- Type: Group
- Sub-units: Kiyosue Formation, Yoshimo Formation
- Underlies: Toyora Group
- Overlies: Kanmon Group
- Thickness: 300–900 metres (980–2,950 ft)

Lithology
- Primary: Mudstone, Sandstone
- Other: Siltstone, conglomerate, limestone

Location
- Region: Shimonoseki City, Yamaguchi
- Country: Japan

Type section
- Named for: Toyonishi-son (Village)
- Named by: Matsumoto, 1949

= Toyonishi Group =

Geologic rock strata in Japan

The Toyonishi Group is a group of Mesozoic rock strata in Japan, and was originally named by Tatsuro Matsumoto in 1949.
It distributes in the southern half of Shimonoseki City, Yamaguchi Prefecture, southwest Japan, and deposited during the Uppermost Jurassic-Lower Cretaceous along the East Asian continental margin.

== Geology ==
The Toyonishi Group is approximately 300–900 m thick, lies with a disconformity or a locally angular unconformity on the Jurassic Toyora Group, and is overlain with an unconformity by the Early Cretaceous Kanmon Group. It has been divided into the Kiyosue Formation and overlying Yoshimo formations, and exposes in the following three districts: Ohchi-Utsui-Kikugawa, Yoshimo, and Murotsu. The mountainous Ohchi(former Kiyosue) and west Yoshimo coastal areas are type areas of the Kiyosue Formation and the Yoshimo Formation, respectively.
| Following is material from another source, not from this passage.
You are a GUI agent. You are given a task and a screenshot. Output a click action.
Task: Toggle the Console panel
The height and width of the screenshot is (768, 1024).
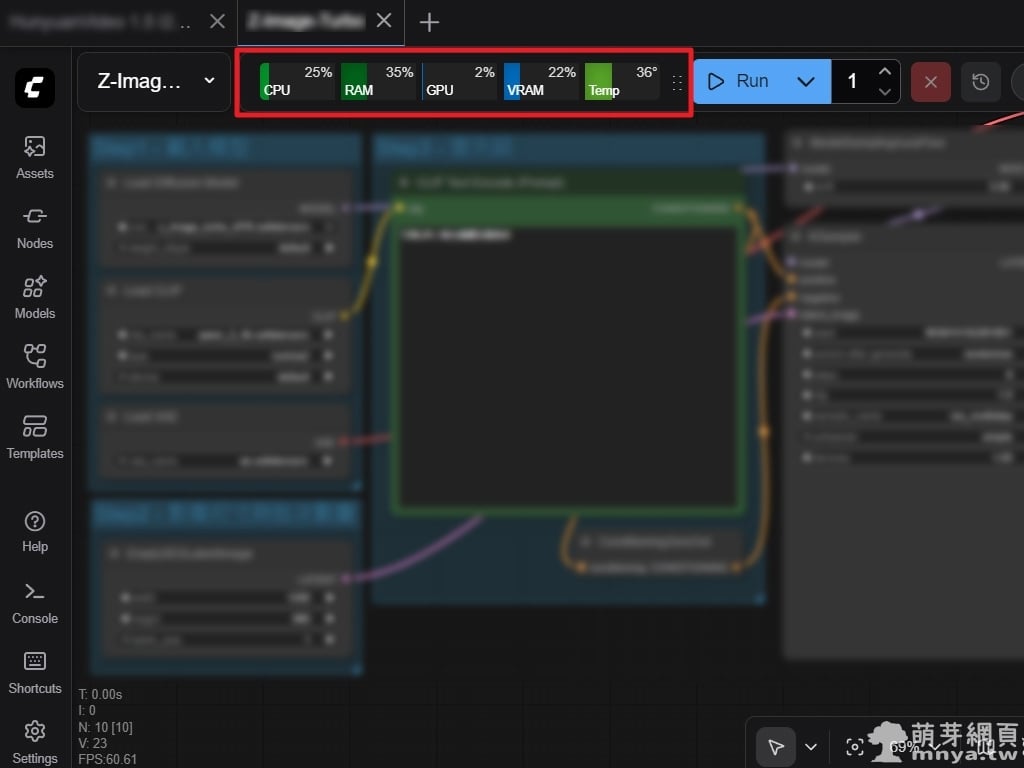(35, 602)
Marine coral-bearing limestone was reported by Kenichi Yoshidomi and Yasuko Inoue from the stratigraphically lower level of the Yoshimo Formation containing a brackish water fauna in the Murotsu district that is located to the north of the Yoshimo coast, and it was ascertained that this limestone-bearing unit was stratigraphically located between the Kiyosue Formation and the Yoshimo Formation. However, its stratigraphic division has not yet been clarified

The Toyonishi Group has been considered to Tithonian-Early Hauterivian in age. This estimate is mainly based on biostratigraphic correlations between a brackish water fauna of the Yoshimo Formation and coeval faunas in Japan.
The sediments of the group begin with the basal part of the Kiyosue Formation that is characterized by a thick fluvial sandstone-conglomerate bed. The main part of the Kiyosue Formation is composed mainly of deltaic mudstone, sandy mudstone, sandstone and conglomerate and the Yoshimo Formation consists of quartz sandstone and mudstone deposited in a delta and barrier-island complex.

== Fossils ==
The main part of the Kiyosue Formation frequently yields plant macrofossils. This plant fossil assemblage is called the Kiyosue flora, which includes both Ryoseki type and Tetori type taxa. The Yoshimo Formation yields many brackish water bivalves and gastropods that is called the Yoshimo fauna, which is correlated with the Ryoseki fauna in the outer zone of Southwest Japan.